## Supplied records
+---+

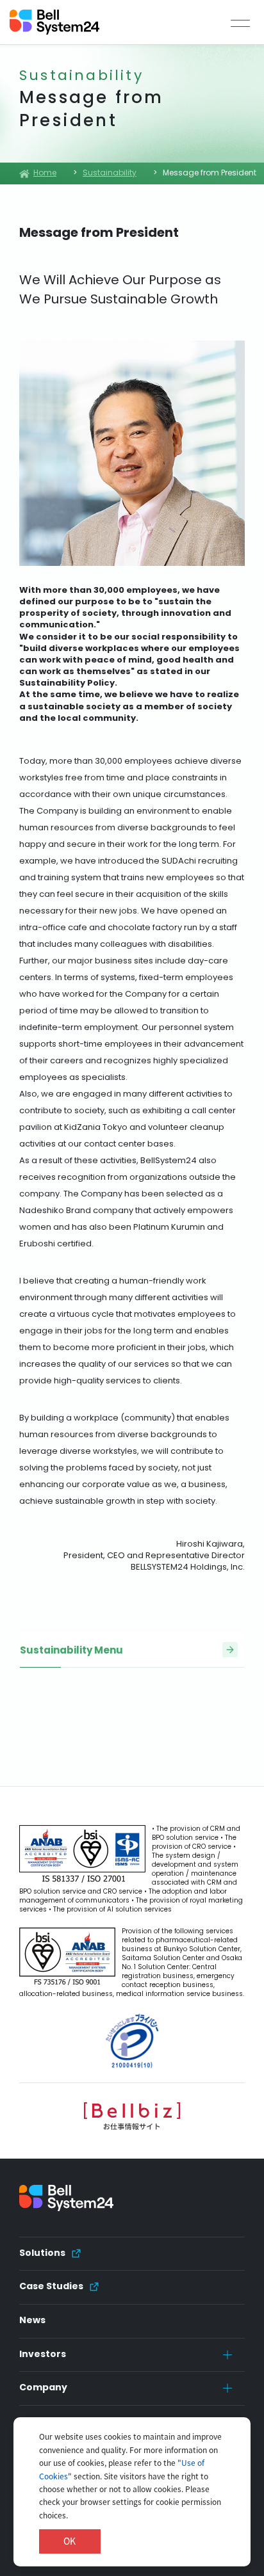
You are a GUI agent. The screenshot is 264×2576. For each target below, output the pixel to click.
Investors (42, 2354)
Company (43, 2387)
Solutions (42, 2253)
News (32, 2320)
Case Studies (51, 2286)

+---+

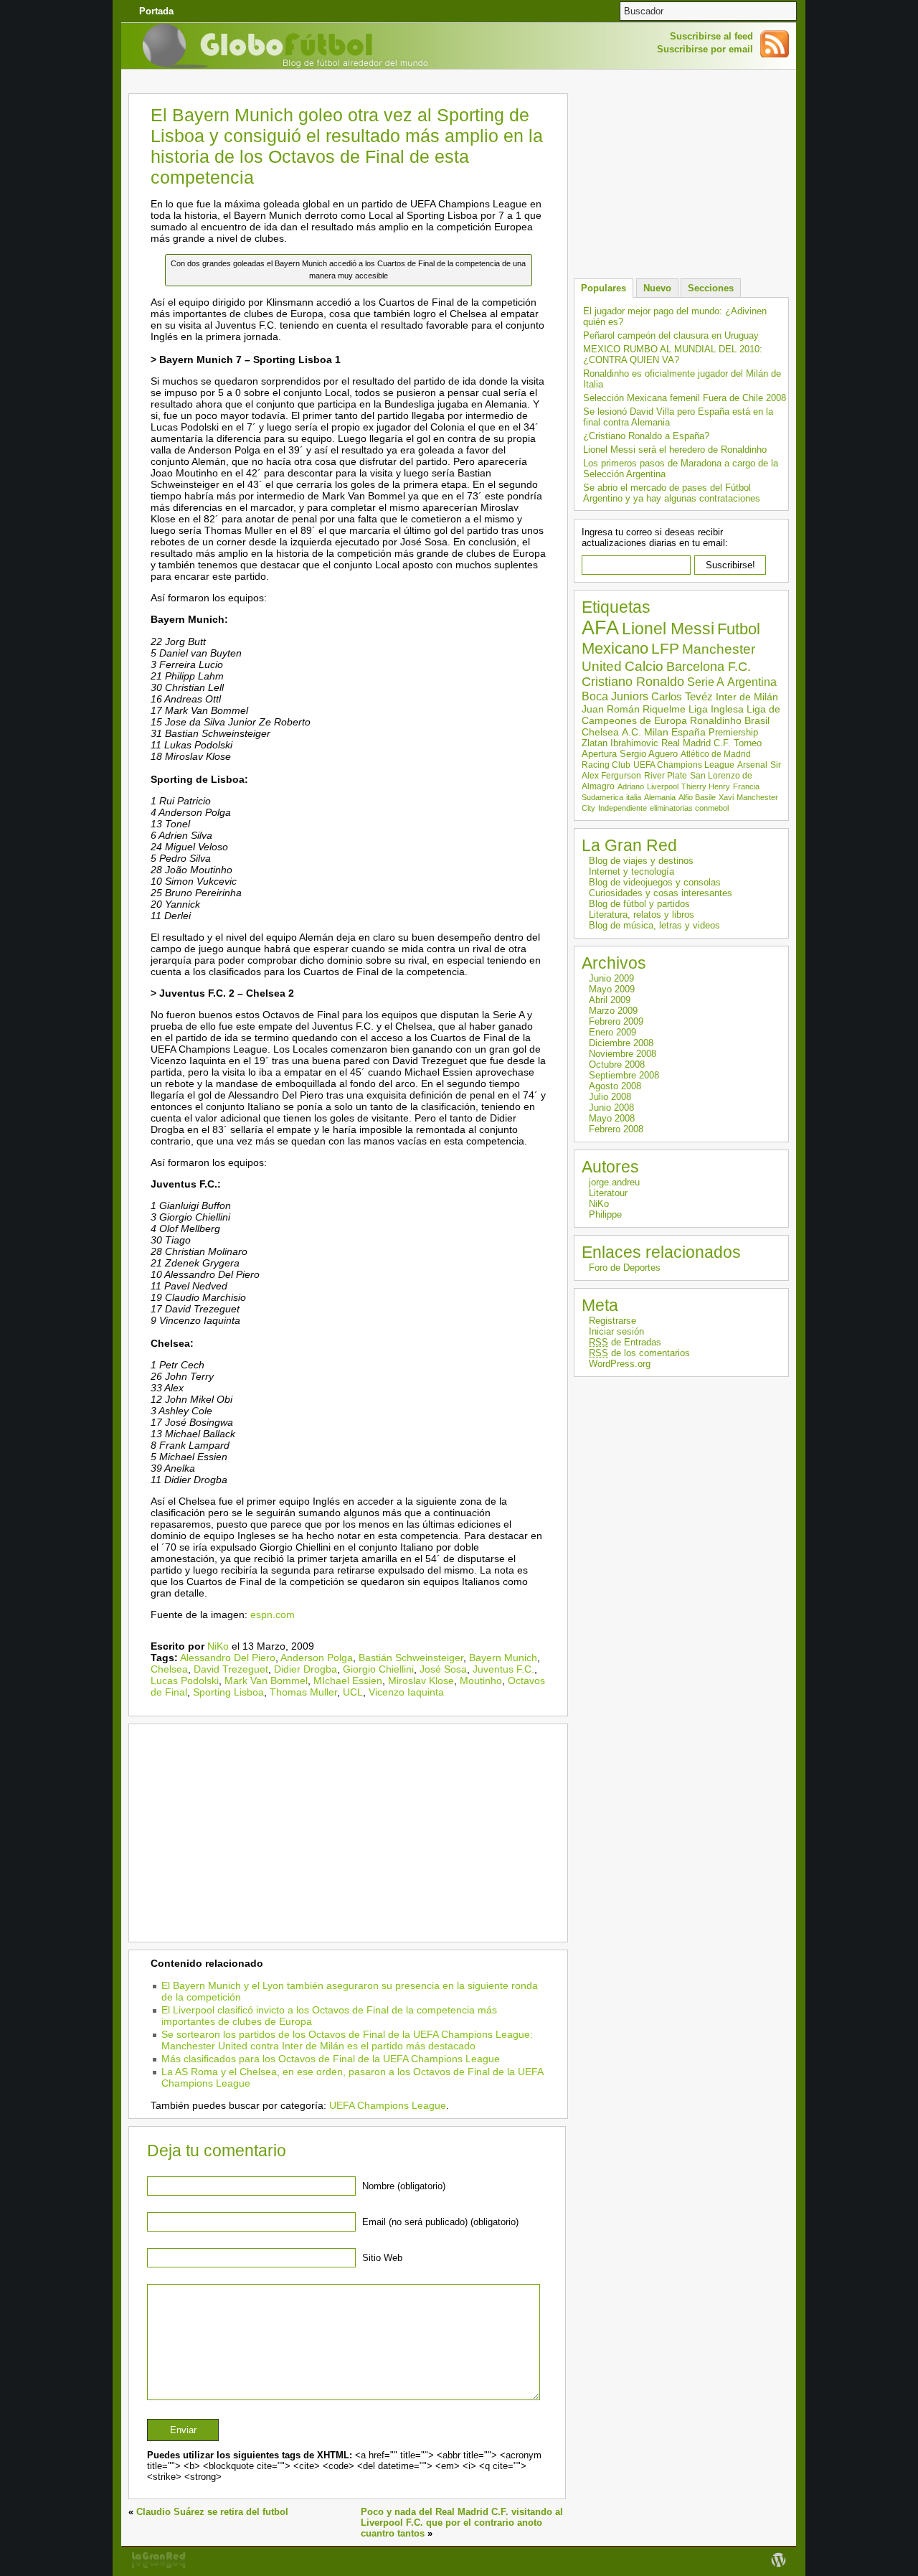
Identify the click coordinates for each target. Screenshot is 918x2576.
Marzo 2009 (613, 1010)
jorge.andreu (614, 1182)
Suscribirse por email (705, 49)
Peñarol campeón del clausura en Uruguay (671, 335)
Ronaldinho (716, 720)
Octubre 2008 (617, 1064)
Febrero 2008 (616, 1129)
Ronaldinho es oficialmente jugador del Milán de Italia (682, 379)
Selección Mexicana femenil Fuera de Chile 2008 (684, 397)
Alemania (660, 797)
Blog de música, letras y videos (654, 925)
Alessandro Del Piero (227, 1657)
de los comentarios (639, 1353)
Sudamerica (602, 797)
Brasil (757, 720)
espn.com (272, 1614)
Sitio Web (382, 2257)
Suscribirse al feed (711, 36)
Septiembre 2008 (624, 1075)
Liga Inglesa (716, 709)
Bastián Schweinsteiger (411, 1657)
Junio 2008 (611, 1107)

+---+

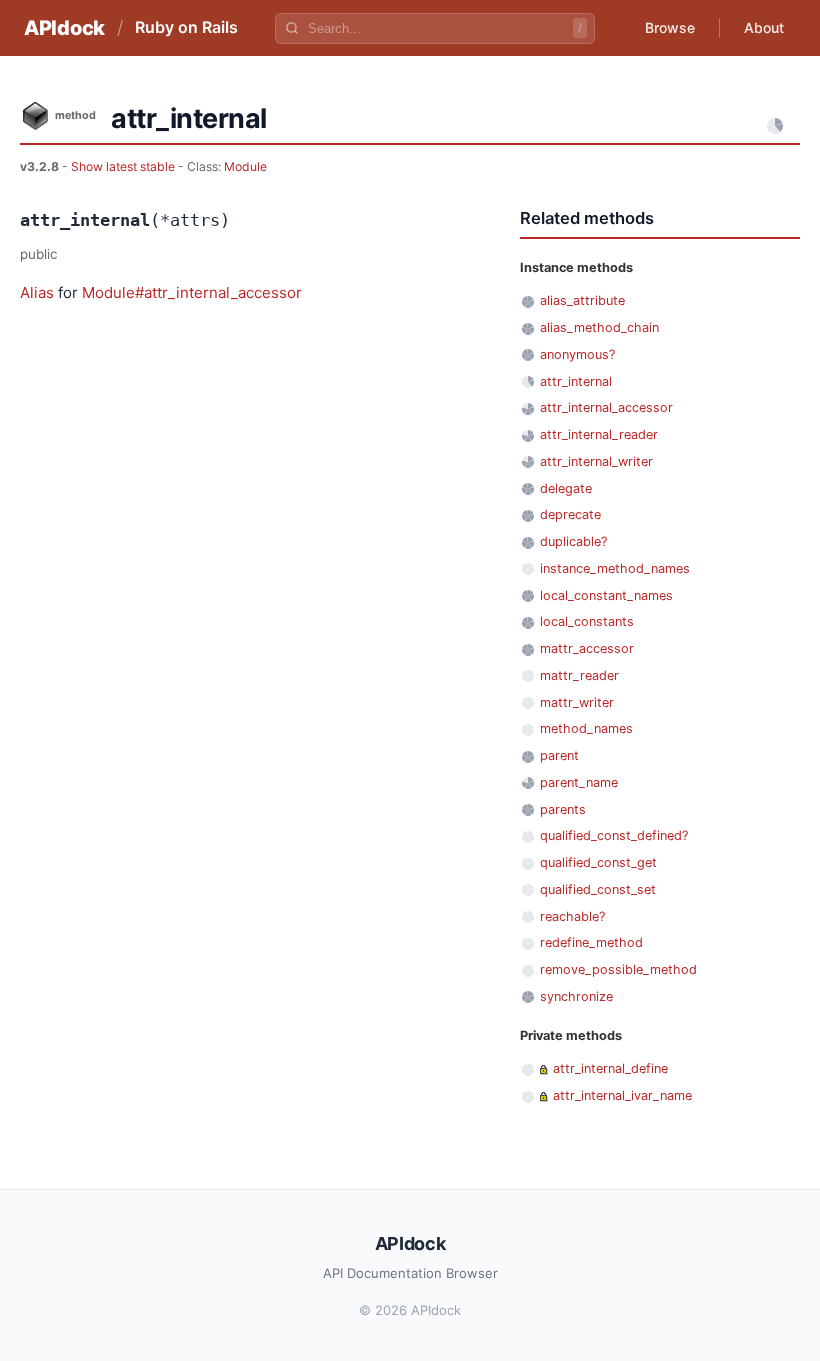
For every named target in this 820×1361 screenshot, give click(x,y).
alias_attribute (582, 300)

+---+

## Exercise goal
Repeat the entries above verbatim, but only from the line that has "Suscribirse al feed (711, 36)" down to the line that has "Junio 2008 (611, 1107)", inclusive.

## Task response
Suscribirse al feed (711, 36)
Septiembre 2008 (624, 1075)
Liga Inglesa (716, 709)
Bastián Schweinsteiger (411, 1657)
Junio 2008 (611, 1107)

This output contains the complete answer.